# Router crafter



## Rebelwork Woodworking (Sep 11, 2004)

Wife has decided we need a new bedroom suite. Guess I'll make a sleigh bed. Ive looked around for some home made Craftsman router crafter type plans but havent found any on the forum searches. Any direct links on the subject...Thx Rebel


----------



## dutchman 46 (May 23, 2007)

Have you tried to search on yahoo?


----------



## bobj3 (Jan 17, 2006)

Hi Jack

You can find one in Router Magic Mag...or you can find the full set of plans in my gallery,,,But I would suggest you buy one, like the blue one ,see below for about 115.oo new in the box,you will be money ahead of the game.. 
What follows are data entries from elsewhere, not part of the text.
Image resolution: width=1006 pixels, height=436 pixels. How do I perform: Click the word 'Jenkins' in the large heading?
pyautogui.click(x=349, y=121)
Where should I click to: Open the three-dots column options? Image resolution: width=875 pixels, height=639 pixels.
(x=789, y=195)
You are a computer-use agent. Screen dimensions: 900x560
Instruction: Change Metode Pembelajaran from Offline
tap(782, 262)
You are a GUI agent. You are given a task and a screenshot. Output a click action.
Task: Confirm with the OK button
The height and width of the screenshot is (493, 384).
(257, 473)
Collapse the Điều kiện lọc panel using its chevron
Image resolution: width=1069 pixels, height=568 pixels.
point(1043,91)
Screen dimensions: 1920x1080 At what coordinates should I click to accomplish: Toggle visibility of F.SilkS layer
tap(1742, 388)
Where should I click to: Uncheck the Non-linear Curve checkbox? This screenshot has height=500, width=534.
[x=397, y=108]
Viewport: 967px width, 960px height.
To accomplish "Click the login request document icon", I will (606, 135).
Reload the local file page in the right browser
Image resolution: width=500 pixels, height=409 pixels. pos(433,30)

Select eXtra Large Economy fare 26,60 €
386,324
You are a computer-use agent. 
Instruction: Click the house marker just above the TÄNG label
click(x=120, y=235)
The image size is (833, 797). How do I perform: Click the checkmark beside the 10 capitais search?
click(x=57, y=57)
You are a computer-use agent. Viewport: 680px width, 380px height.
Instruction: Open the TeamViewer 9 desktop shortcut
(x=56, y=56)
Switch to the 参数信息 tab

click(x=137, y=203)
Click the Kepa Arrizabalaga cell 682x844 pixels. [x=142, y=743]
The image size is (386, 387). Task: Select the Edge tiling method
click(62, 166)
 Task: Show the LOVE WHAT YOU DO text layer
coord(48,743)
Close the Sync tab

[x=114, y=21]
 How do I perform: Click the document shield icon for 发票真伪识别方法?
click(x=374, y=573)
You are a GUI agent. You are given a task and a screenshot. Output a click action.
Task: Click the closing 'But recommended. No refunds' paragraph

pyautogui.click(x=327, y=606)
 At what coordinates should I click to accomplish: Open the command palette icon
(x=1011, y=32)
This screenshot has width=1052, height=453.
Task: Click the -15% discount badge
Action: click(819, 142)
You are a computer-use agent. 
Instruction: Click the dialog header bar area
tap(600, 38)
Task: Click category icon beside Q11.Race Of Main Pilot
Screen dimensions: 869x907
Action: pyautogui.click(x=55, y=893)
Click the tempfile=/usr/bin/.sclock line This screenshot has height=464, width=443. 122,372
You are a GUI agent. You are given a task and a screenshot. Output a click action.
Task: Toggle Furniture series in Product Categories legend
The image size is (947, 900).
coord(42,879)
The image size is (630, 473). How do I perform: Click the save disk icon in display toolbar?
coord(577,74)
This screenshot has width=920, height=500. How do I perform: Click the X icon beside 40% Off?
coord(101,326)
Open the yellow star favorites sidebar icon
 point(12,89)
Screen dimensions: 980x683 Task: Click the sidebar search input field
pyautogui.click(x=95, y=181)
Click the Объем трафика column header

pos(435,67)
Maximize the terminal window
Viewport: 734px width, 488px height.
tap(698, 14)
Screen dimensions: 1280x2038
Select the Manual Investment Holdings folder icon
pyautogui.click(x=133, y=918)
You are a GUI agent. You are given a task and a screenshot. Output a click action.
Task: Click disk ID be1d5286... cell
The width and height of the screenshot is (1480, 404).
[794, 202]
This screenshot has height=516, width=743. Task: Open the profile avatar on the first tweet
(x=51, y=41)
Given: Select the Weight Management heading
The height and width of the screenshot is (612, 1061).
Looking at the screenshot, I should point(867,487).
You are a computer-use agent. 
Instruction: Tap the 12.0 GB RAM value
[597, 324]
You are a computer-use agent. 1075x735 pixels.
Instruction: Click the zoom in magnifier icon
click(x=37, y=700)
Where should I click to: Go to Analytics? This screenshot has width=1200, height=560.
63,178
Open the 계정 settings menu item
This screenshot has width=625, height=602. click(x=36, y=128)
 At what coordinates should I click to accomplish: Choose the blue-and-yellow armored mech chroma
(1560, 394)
http://www.routerforums.com/115853-post2.html

============



Rebelwork Woodworking said:


> Wife has decided we need a new bedroom suite. Guess I'll make a sleigh bed. Ive looked around for some home made Craftsman router crafter type plans but havent found any on the forum searches. Any direct links on the subject...Thx Rebel


----------



## Rebelwork Woodworking (Sep 11, 2004)

Thx...My buddy has a Legacy at his cabinet shop but I dont want to ask him to show me how to set it up. He like me just wants to shut the door at the end of the day.

I went about thirty five pages before giving up. Not difficult to build one just looking for common mistakes when building..Thx...Rebel


----------



## bobj3 (Jan 17, 2006)

Hi Jack

Here's a snapshot or two of the plans but if you want to make one it would be best to pickup one of the Router Magic books that you can find just about in any wood workers store..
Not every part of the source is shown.